CD Review: The Killers

By Taylor Toothman | ttoothman@flagler.edu

The thumping glitter of the Killers’ fourth album will reverberate and sparkle inside your head until you can’t get the songs out of it. Day & Age is more than just another mentionable addition to the band’s repertoire. It is a marvelously written and beautifully orchestrated beacon of hope for the previously dismal future of music.

“Human” features some of the most interesting synth, drum and string combinations produced for mainstream radio in recent years. Lead vocalist and lyricist Brandon Flowers’ words are funky, mystical and, as usual, a little confusing. If anyone knows what “Are we humans or are we dancers” means, please let me know. Maybe they’re trying to say that “when we dance we’re superhuman.” But the melody is timeless and unforgettable. And boy, does the group know how to work a hook. I’ve been humming that one confusing line over and over for weeks.

The Killers have always been upfront about their devotion to shimmery Eurobands of yesteryear, such as David Bowie and Duran Duran, but with “Spaceman” they officially time travel to a dance floor in the 1980s. Synths bang out the melodies, sounds weave in and out of each other, and I can feel the techno lights bounce off my closed eyes as I superhumanly dance with a happily inexpressible feeling that no other modern music creates.

The rest of the album is eclectic and all over the world map, but each song blends with the next, and always eventually returns to the group’s core belief in a beautiful, hummable melody and in mysteriously infectious dancability.
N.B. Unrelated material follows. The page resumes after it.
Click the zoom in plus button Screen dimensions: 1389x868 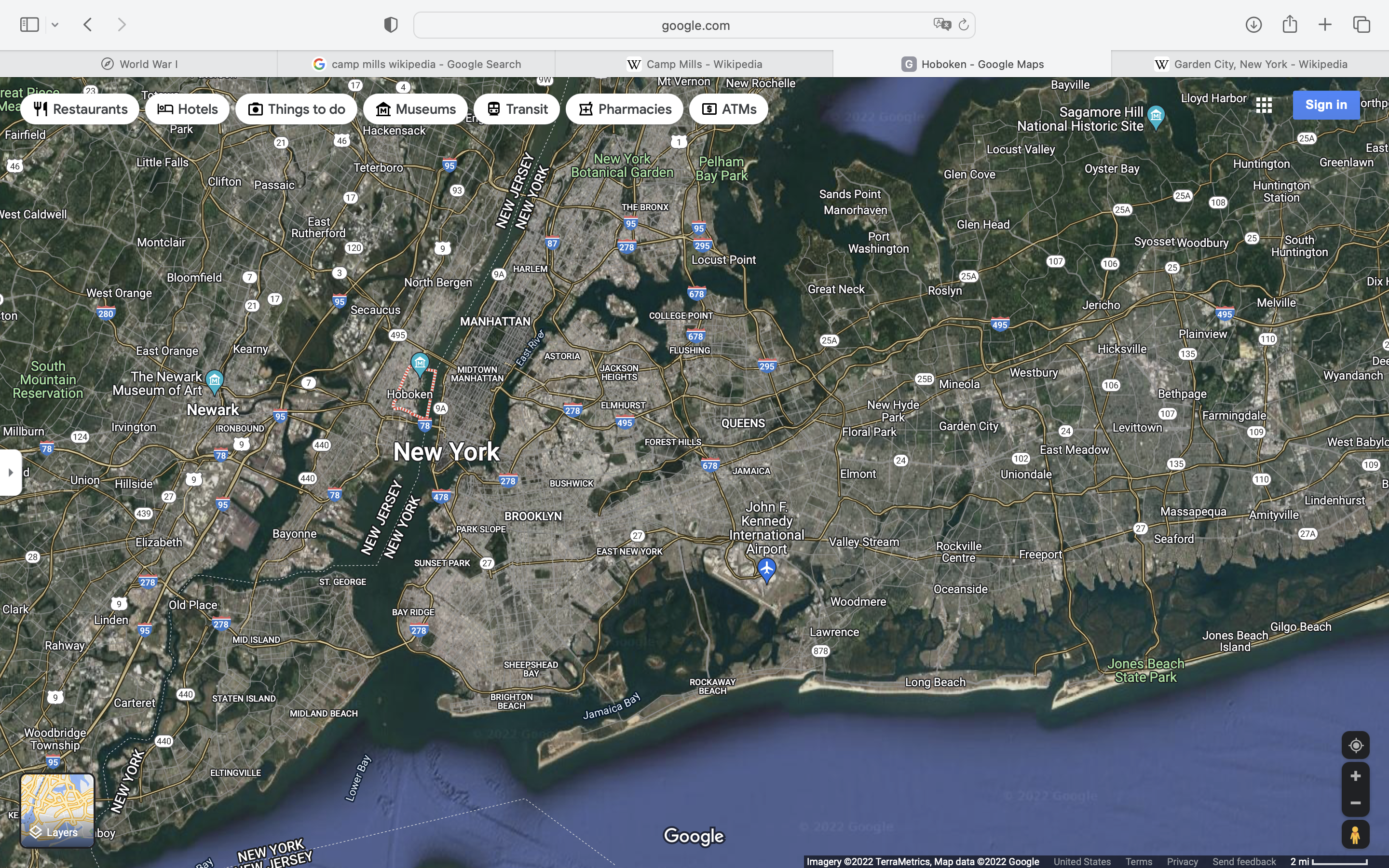[x=1355, y=776]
The island syncopation of “I Can’t Stay” and the Oriental flare of “Neon Tiger” sound perfectly content as track buddies 7 and 8.

While the seven-minute “Goodnight, Travel Well” sounds like it was penned by the Grim Reaper, and seems an oddly dark ending to a furiously upbeat and exciting album, it just goes to show that the Killers are always one-upping the status quo. I’ve heard complaints that the Killers overproduce their tracks. Too many instruments, too much sound. Who are these people? I hope we’re not friends. How would the Killers be the Killers any other way? Their ambitious songs need room to explode and show listeners their enormous potential. And no Killers explosion has been bigger – or better – than Day & Age.